### Given exercise
Answer these questions about the passage on Colombian tax changes that follows, one per line:
1. What rate does the income tax on dividends received by foreign companies without a principal domicile in Colombia rise to, and from what rate?
2. To what percentage is the income tax discount for research, technological development or innovation investments increased?
3. Over what dates do the temporary tax measures in the February 2025 decree apply?

### Supplied passage
The income tax rate corresponding to dividends or shares received by (i) foreign companies or other entities without a principal domicile in the country, (ii) natural persons without residence in Colombia and (iii) illiquid successions of deceased persons who were not residents in Colombia, is increased from 10% to 20%.
The discount in income tax for investments made in research, technological development or innovation is increased from 25% to 30%, in each case of the value invested in such projects in the taxable period in which the investment was made.
In February 2025, the Colombian government issued a decree containing temporary tax measures applicable from February 22, 2025 to December 31, 2025. Such decree imposes a stamp tax rate of 1.0% for public and private documents exceeding 6,000 Tax Value Units (approximately Ps. 1,373,517.90 as of December 31, 2024) that are subscribed, modified or extended and are granted or accepted in Colombia, or grated abroad but executed with Colombian jurisdiction. Several exemptions are applicable under certain circumstances. If the Colombia government decides to implement such tax measures on a permanent basis, relevant tax regulations will have to be amended accordingly.

### Material

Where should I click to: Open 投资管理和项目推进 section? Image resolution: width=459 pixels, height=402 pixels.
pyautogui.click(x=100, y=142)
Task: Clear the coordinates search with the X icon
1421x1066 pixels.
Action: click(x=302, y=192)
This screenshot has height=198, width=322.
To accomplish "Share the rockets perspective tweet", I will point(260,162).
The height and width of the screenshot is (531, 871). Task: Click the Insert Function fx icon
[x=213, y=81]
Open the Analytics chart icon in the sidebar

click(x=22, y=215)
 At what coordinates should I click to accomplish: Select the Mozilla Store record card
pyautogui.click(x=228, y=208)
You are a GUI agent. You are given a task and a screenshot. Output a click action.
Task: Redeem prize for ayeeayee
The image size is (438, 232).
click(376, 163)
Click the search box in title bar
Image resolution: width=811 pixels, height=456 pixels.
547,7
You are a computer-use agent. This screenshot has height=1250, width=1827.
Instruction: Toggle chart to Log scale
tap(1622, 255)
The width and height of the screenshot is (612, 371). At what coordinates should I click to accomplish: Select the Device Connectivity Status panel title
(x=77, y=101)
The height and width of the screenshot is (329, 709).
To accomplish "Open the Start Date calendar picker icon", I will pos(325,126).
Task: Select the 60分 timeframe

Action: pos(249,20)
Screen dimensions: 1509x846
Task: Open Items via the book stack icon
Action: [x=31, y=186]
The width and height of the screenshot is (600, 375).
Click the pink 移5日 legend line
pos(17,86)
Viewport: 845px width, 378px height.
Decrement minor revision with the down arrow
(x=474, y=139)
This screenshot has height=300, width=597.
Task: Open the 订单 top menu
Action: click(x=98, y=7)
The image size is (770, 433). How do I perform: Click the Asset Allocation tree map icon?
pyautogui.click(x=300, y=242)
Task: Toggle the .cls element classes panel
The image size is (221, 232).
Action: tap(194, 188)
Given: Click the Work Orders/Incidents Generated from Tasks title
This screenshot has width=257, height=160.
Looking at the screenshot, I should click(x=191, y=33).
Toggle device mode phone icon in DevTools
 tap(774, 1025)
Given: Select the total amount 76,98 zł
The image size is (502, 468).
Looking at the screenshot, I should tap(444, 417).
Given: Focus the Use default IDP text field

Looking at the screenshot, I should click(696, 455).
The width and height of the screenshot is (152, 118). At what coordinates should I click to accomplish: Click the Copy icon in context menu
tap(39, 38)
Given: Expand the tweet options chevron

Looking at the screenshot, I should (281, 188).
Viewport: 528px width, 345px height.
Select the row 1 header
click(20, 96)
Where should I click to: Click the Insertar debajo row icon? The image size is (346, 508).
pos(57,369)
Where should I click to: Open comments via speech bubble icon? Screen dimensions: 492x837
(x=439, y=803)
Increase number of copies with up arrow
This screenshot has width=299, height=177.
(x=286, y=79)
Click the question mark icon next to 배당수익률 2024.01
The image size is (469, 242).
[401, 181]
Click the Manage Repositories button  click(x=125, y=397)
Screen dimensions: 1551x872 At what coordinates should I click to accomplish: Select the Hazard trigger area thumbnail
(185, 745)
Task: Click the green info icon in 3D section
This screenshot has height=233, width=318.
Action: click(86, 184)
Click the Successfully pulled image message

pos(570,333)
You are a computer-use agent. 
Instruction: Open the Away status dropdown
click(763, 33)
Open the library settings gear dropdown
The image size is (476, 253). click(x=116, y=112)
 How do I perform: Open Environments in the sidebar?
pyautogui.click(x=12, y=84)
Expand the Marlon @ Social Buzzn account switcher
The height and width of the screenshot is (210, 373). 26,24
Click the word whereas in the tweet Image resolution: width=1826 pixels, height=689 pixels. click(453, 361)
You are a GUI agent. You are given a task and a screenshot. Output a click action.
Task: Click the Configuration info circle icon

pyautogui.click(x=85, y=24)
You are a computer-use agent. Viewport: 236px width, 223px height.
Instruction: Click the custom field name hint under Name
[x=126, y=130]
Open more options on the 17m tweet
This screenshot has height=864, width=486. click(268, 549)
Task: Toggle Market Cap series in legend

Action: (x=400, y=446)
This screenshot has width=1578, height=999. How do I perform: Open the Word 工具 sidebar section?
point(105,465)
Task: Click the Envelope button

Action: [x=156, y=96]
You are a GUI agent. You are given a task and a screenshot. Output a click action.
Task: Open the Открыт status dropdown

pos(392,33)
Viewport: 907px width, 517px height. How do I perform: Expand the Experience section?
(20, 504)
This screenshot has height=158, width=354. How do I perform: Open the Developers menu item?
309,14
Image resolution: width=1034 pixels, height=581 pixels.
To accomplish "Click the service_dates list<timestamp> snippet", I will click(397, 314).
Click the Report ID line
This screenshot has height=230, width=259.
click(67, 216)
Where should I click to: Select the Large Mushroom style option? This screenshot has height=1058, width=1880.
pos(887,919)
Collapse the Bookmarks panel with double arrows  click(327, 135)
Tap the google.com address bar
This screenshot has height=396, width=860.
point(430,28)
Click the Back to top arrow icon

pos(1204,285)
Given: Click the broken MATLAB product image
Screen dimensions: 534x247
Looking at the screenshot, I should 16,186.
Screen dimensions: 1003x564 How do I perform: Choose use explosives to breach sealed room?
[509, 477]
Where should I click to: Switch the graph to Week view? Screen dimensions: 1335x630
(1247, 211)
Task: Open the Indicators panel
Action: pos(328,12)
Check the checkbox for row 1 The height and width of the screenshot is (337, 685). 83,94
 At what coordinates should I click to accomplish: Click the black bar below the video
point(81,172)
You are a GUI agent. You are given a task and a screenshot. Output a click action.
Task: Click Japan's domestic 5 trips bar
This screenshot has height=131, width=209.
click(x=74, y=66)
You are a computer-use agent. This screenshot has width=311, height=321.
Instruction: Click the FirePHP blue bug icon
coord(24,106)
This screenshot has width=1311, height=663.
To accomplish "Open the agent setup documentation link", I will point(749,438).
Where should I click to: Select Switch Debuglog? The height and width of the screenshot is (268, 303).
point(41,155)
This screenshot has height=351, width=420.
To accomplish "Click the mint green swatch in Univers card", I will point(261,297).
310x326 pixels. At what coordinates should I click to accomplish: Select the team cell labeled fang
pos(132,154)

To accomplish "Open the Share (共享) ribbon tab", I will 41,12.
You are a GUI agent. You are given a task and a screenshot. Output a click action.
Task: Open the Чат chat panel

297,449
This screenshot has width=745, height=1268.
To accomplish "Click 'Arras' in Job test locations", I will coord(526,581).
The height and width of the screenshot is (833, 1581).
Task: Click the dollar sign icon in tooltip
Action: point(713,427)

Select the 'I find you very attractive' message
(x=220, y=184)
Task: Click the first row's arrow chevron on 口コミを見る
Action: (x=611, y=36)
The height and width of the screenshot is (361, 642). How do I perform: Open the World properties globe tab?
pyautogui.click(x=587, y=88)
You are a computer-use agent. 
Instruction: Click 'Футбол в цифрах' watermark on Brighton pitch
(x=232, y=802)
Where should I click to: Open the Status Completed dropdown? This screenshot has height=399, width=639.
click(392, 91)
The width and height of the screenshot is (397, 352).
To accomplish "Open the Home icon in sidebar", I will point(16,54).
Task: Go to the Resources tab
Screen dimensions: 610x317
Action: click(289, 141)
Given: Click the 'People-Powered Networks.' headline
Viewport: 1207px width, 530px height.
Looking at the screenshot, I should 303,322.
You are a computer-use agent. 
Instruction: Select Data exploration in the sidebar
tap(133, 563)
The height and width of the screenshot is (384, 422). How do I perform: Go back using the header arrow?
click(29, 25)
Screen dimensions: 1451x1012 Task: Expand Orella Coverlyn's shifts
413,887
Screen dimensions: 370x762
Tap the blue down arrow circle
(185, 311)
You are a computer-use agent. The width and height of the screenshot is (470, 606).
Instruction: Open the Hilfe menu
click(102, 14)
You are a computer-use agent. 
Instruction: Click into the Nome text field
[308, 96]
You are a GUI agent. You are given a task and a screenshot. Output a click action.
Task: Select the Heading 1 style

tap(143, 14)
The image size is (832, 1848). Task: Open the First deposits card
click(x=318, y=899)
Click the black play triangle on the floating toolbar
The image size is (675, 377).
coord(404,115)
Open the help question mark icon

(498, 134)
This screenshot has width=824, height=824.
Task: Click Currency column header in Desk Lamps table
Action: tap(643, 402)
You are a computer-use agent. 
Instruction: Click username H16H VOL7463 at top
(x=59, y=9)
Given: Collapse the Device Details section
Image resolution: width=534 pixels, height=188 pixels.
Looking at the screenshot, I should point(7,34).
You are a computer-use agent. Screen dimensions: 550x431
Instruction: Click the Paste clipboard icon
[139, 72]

### Finished task
1. It rises from 10% to 20%.
2. It is increased to 30%, up from 25%.
3. From February 22, 2025 to December 31, 2025.